Mostly for real-time hardware-based ray tracing. Actually, R is taken from it (ray tracing). Rays are responsible for lighting (its realism) and reflection in the 3D gaming world. This is not a novelty; they were “invented” back in the last century, but their application is limited by the complexity of implementation - miscalculation requires significant computing power. In modern games, rasterization is used to create realistic lighting, reflections are “drawn” using environment maps. The picture is reliable, but the transition to the calculation of the rays will make it possible to make lighting and reflections just like in real life. Jensen's presentation abounded with comparisons, but instead of the words “it was - it became” they wrote “RTX ON - RTX OFF”.
The difference is huge. In existing games, which, according to the developers, are able to calculate coverage by the “new” method (no), you have to look for the difference.
If you do not focus on lighting, I would not notice anything. Yes, I played Shadow of the Tomb Raider on the GTX 2080 Ti and did not experience the wow effect. The miscalculation of light is more realistic, but nothing more. Failure? Not. Video cards have just come out, and igrodelov need time to engage new opportunities in their projects. NVIDIA, of course, understands this and promises support for ray tracing in Assetto Corsa Competizione, Atomic Heart, Battlefield V, Control, Enlisted, Justice, JX3, Mechwarrior V: Mercenaries, Metro Exodus, Project DH.
Metro looks promising, and I, as a fan of the series, liked the implementation of ray tracing in Mechwarrior.
To boost your imagination, you can watch the Reflections Real tech demo on the Unreal Engine.

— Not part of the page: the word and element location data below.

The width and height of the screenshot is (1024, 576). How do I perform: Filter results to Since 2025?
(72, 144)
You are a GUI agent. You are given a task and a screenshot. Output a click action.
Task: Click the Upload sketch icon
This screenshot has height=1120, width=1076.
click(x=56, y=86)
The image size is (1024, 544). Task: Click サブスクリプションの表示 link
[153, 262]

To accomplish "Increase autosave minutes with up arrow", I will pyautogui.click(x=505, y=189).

In general, it’s too early to draw conclusions about the rationality of investing in new video cards right now for the sake of rays, but almost photorealistic games have promised. If I illustrate my personal impressions of what I saw at the presentation with one picture, I will not hesitate to choose this:
Together with the rays, a new full-screen anti-aliasing algorithm, DLSS, also arrived. The abbreviation stands for Deep Learning Super Sampling, but this thing has nothing to do with real supersampling. Nearly. The bottom line is that the new GPU is well suited for working with artificial intelligence, which in games can enhance images after prior training. Training is reduced to downloading a multitude (thousands of counts) of images for which honest supersampling is used, after which the AI smooths stairs and makes small details of the image clearer.

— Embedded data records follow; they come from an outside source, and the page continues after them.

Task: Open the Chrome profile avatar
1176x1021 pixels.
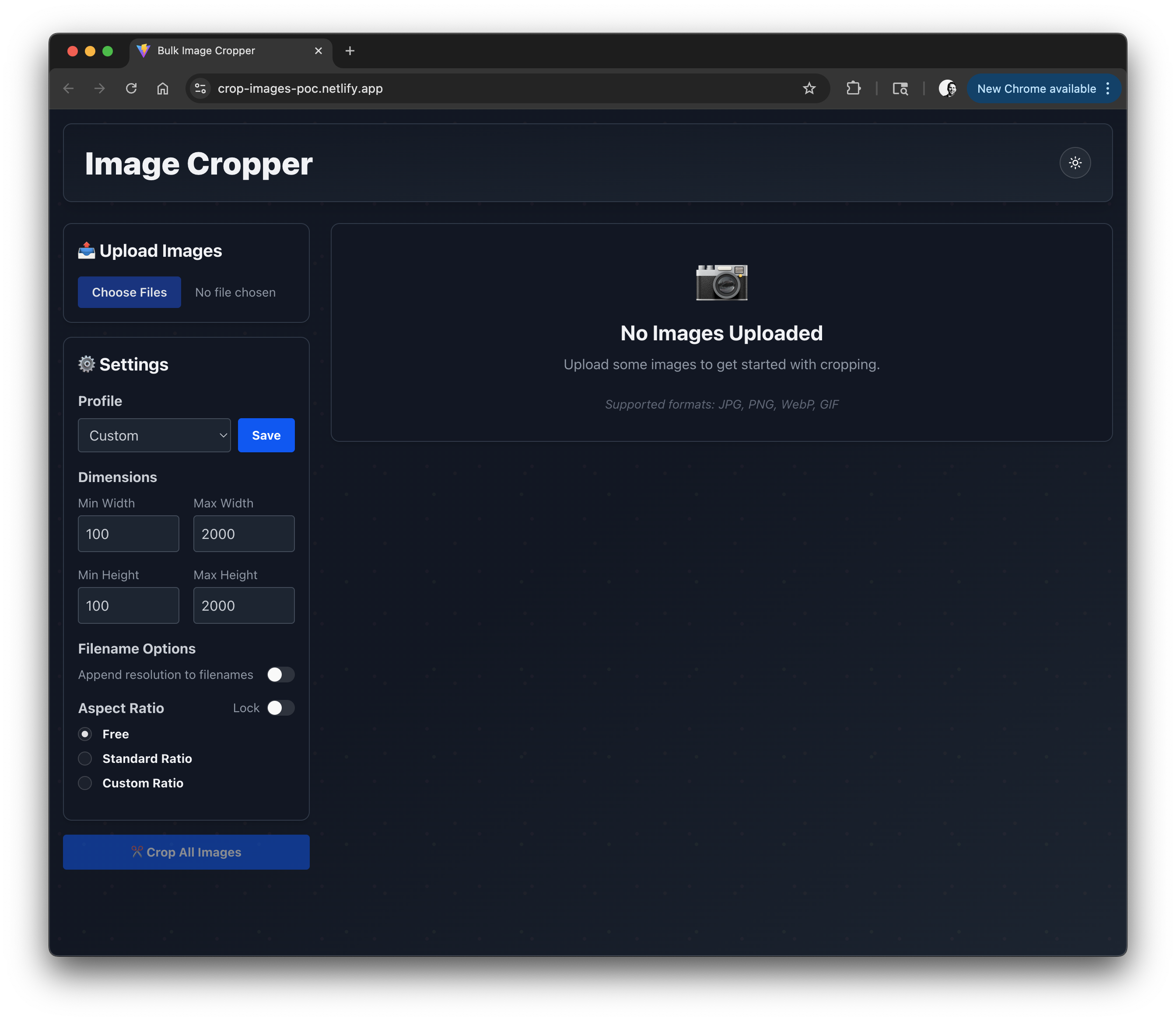Action: tap(947, 88)
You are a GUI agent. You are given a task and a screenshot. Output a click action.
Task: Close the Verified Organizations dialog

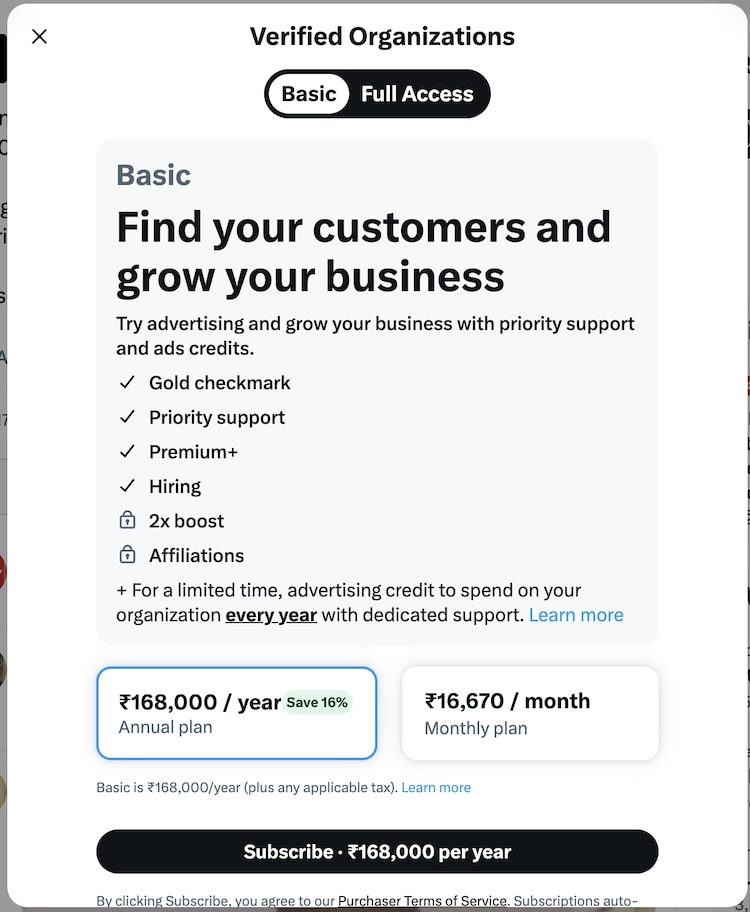pos(39,37)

There is even a special DLSS 2x mode, when the entire frame is rendered at a lower resolution, and then the AI is brought to the "original". A kind of supersampling on the contrary, identical to the natural. The plus is obvious: less resources are spent on rendering each frame, the frame rate increases without loss of image quality. This algorithm has one minus for today - for correct work, support from the game developer is required. They promise to support smart anti-aliasing in 25 games, including Atomic Heart, Darksiders III, Final Fantasy XV, Hitman 2, Mechwarrior V: Mercenaries, Serious Sam 4: Planet Badass, Shadow of the Tomb Raider, PUBG
Turing in detailNow a little about the GPU itself, which provides the work of all the bells and whistles with rays, AI and pseudo-smoothing.

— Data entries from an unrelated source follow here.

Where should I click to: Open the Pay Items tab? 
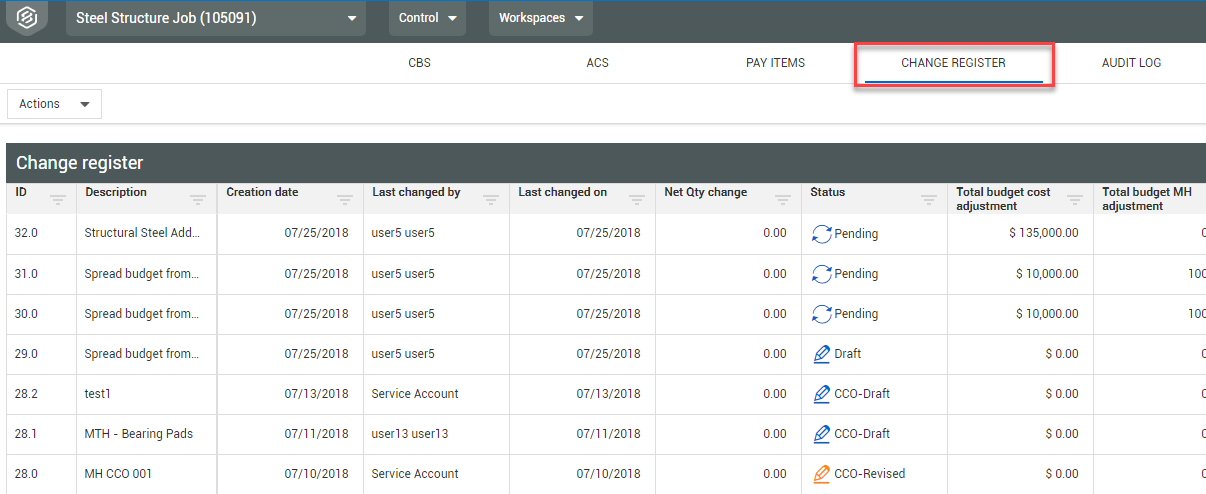coord(775,63)
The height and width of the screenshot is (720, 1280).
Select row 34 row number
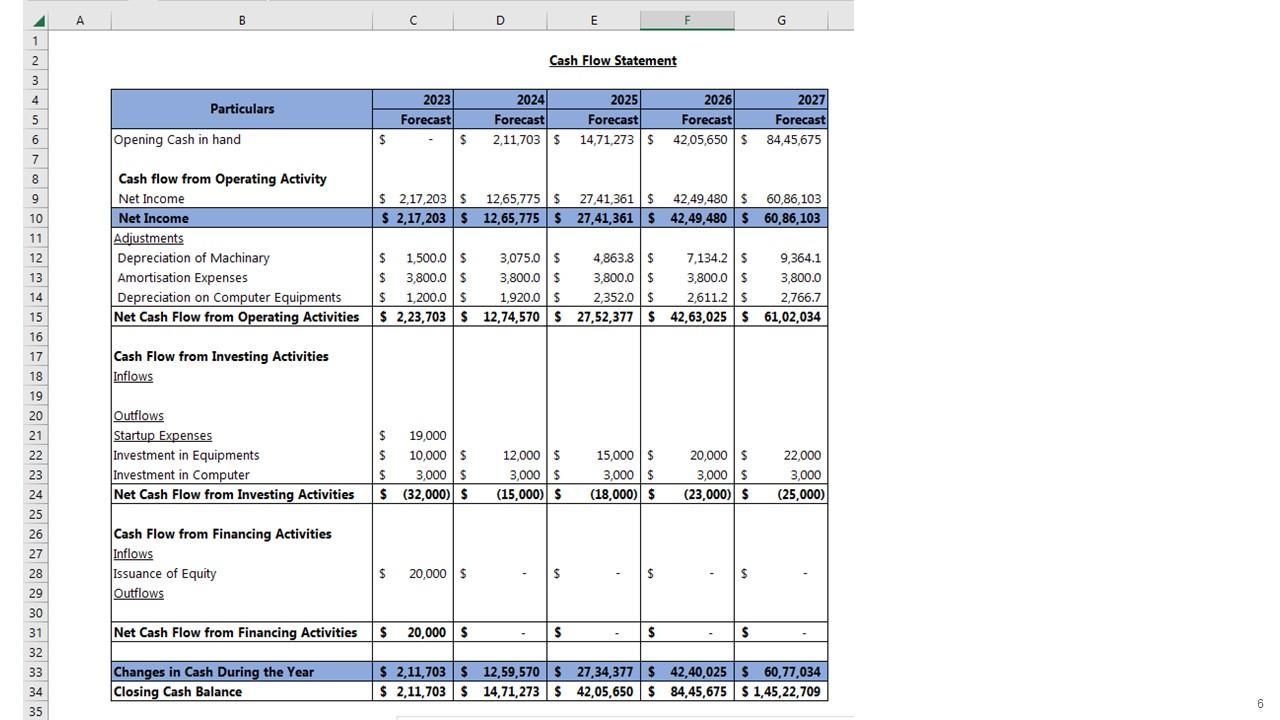(x=36, y=692)
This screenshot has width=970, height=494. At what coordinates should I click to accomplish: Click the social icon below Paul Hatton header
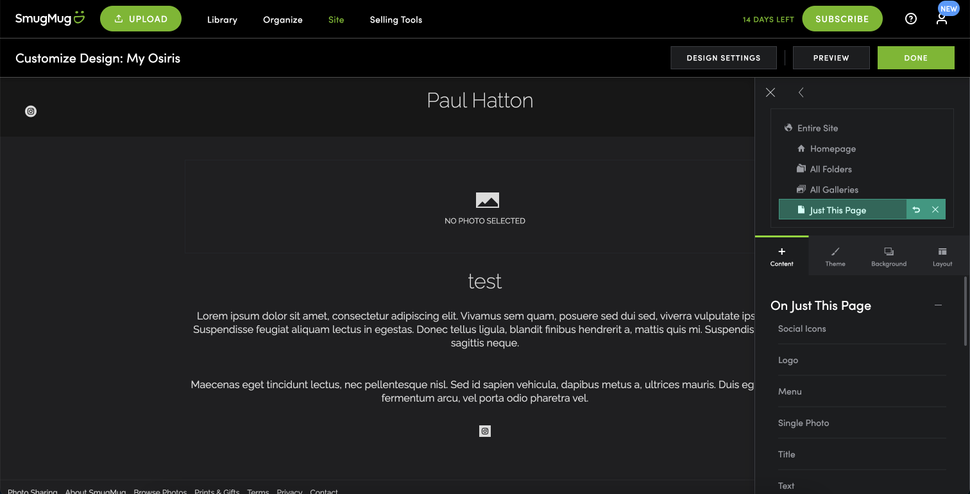(x=30, y=111)
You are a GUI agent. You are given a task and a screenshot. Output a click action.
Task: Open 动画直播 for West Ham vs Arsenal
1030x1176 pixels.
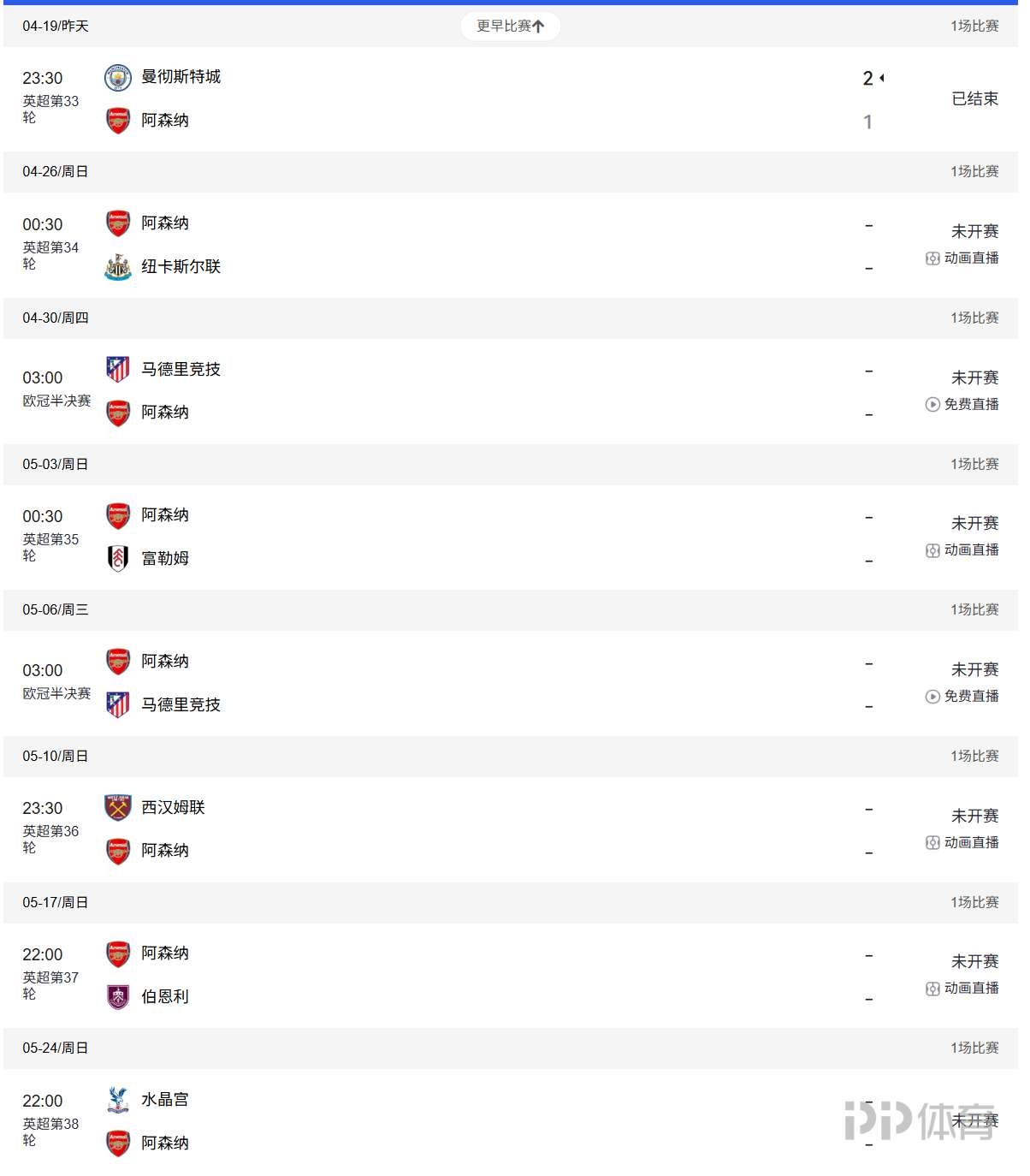tap(962, 843)
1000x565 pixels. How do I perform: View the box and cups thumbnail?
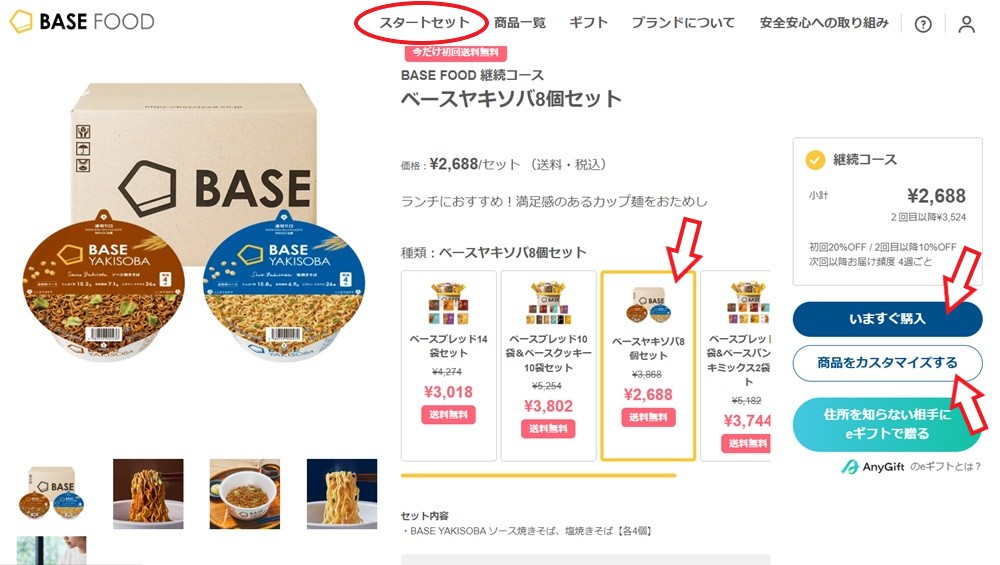click(x=51, y=494)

By the number of transistors, the TU102 differs significantly from the GP 102 (1080 Ti) - 18.6 billion against 12, which led to an increase in the crystal area by 60%.
At first glance, the general architecture of the GPU has not changed much - all the same CUDA cores are grouped into multiprocessors (SM), which include 12 GPCs (Graphics Processing Cluster). It also includes six TPCs (Texture Processing Cluster).
The main "brick" of this nesting doll is multiprocessors (SM). Each of them has 64 CUDA cores (they are also called stream processors or universal processors), 8 tensor cores, a ray tracing unit (RT Core), 4 texture blocks, 96 Kbytes of cache, 256 Kbytes of register file.
For comparison - the same unit from GP102. 128 CUDA cores, 4 texture units, 48 Kbytes of cache, 256 Kbytes of register file.
One SM has twice as many CUDA cores, but one GPPC in the GP102 holds significantly less SM. So it gets a larger total number of CUDA cores with the same number of GPCs. Here is the GP102 block diagram for clarity.
In general, the SM of the GP102 and TU102 are somehow very different. And if you put next to SM from TU102 and GV100 (Titan V), then the adaptation of a professional solution for the "end user" becomes more understandable.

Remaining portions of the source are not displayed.